#### Action item
Substitute "item on the display" for every occurrence of "element on the screen" in the entries below, and reproduce the entries with nothing else changed.

#### Records supplied
════════════════════

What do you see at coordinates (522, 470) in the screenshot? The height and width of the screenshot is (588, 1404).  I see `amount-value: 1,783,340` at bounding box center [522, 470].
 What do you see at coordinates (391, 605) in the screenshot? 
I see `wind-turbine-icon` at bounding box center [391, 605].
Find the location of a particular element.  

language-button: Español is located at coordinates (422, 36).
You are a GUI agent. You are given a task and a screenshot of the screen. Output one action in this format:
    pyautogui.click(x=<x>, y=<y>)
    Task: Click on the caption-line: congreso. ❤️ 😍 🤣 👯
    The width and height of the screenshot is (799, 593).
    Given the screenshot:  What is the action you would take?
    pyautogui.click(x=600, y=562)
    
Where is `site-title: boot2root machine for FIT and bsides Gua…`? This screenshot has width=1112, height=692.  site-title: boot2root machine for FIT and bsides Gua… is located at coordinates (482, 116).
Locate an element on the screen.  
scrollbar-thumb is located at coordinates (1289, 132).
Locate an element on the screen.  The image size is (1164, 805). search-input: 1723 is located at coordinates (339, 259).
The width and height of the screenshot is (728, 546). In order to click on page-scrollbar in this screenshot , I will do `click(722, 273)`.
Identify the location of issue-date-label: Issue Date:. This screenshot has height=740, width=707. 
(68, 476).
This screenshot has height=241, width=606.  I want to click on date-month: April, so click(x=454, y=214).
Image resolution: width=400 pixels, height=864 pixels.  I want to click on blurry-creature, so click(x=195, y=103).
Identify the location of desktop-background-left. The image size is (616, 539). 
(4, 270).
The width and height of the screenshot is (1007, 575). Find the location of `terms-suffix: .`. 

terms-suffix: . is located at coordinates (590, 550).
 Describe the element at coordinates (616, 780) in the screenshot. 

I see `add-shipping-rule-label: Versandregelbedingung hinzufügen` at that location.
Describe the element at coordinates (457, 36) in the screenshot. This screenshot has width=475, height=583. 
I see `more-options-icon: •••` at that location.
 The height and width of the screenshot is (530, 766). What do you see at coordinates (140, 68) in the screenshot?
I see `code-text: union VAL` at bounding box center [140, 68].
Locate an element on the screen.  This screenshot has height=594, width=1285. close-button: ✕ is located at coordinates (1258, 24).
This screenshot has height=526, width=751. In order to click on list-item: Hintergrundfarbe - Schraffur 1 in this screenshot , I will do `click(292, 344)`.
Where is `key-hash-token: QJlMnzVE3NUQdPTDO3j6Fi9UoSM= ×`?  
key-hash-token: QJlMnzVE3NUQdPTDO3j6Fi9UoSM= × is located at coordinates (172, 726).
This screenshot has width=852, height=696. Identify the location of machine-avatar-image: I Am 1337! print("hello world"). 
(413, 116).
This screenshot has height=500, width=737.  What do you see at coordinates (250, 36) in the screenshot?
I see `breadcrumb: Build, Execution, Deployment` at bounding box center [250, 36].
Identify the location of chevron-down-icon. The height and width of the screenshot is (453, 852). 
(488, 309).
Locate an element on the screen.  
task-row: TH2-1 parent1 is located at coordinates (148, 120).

════════════════════

#### Written solution
What do you see at coordinates (522, 470) in the screenshot? The height and width of the screenshot is (588, 1404).  I see `amount-value: 1,783,340` at bounding box center [522, 470].
 What do you see at coordinates (391, 605) in the screenshot? 
I see `wind-turbine-icon` at bounding box center [391, 605].
Find the location of a particular element.  

language-button: Español is located at coordinates (422, 36).
You are a GUI agent. You are given a task and a screenshot of the screen. Output one action in this format:
    pyautogui.click(x=<x>, y=<y>)
    Task: Click on the caption-line: congreso. ❤️ 😍 🤣 👯
    The width and height of the screenshot is (799, 593).
    Given the screenshot:  What is the action you would take?
    pyautogui.click(x=600, y=562)
    
Where is `site-title: boot2root machine for FIT and bsides Gua…`? This screenshot has width=1112, height=692.  site-title: boot2root machine for FIT and bsides Gua… is located at coordinates (482, 116).
Locate an item on the display.  
scrollbar-thumb is located at coordinates (1289, 132).
Locate an item on the display.  The image size is (1164, 805). search-input: 1723 is located at coordinates (339, 259).
The width and height of the screenshot is (728, 546). In order to click on page-scrollbar in this screenshot , I will do `click(722, 273)`.
Identify the location of issue-date-label: Issue Date:. This screenshot has height=740, width=707. 
(68, 476).
This screenshot has height=241, width=606.  I want to click on date-month: April, so click(x=454, y=214).
Image resolution: width=400 pixels, height=864 pixels.  I want to click on blurry-creature, so click(x=195, y=103).
Identify the location of desktop-background-left. The image size is (616, 539). 
(4, 270).
The width and height of the screenshot is (1007, 575). Find the location of `terms-suffix: .`. 

terms-suffix: . is located at coordinates (590, 550).
 Describe the element at coordinates (616, 780) in the screenshot. 

I see `add-shipping-rule-label: Versandregelbedingung hinzufügen` at that location.
Describe the element at coordinates (457, 36) in the screenshot. This screenshot has width=475, height=583. 
I see `more-options-icon: •••` at that location.
 The height and width of the screenshot is (530, 766). What do you see at coordinates (140, 68) in the screenshot?
I see `code-text: union VAL` at bounding box center [140, 68].
Locate an item on the display.  This screenshot has height=594, width=1285. close-button: ✕ is located at coordinates (1258, 24).
This screenshot has height=526, width=751. In order to click on list-item: Hintergrundfarbe - Schraffur 1 in this screenshot , I will do `click(292, 344)`.
Where is `key-hash-token: QJlMnzVE3NUQdPTDO3j6Fi9UoSM= ×`?  
key-hash-token: QJlMnzVE3NUQdPTDO3j6Fi9UoSM= × is located at coordinates (172, 726).
This screenshot has width=852, height=696. Identify the location of machine-avatar-image: I Am 1337! print("hello world"). 
(413, 116).
This screenshot has height=500, width=737.  What do you see at coordinates (250, 36) in the screenshot?
I see `breadcrumb: Build, Execution, Deployment` at bounding box center [250, 36].
Identify the location of chevron-down-icon. The height and width of the screenshot is (453, 852). 
(488, 309).
Locate an item on the display.  
task-row: TH2-1 parent1 is located at coordinates (148, 120).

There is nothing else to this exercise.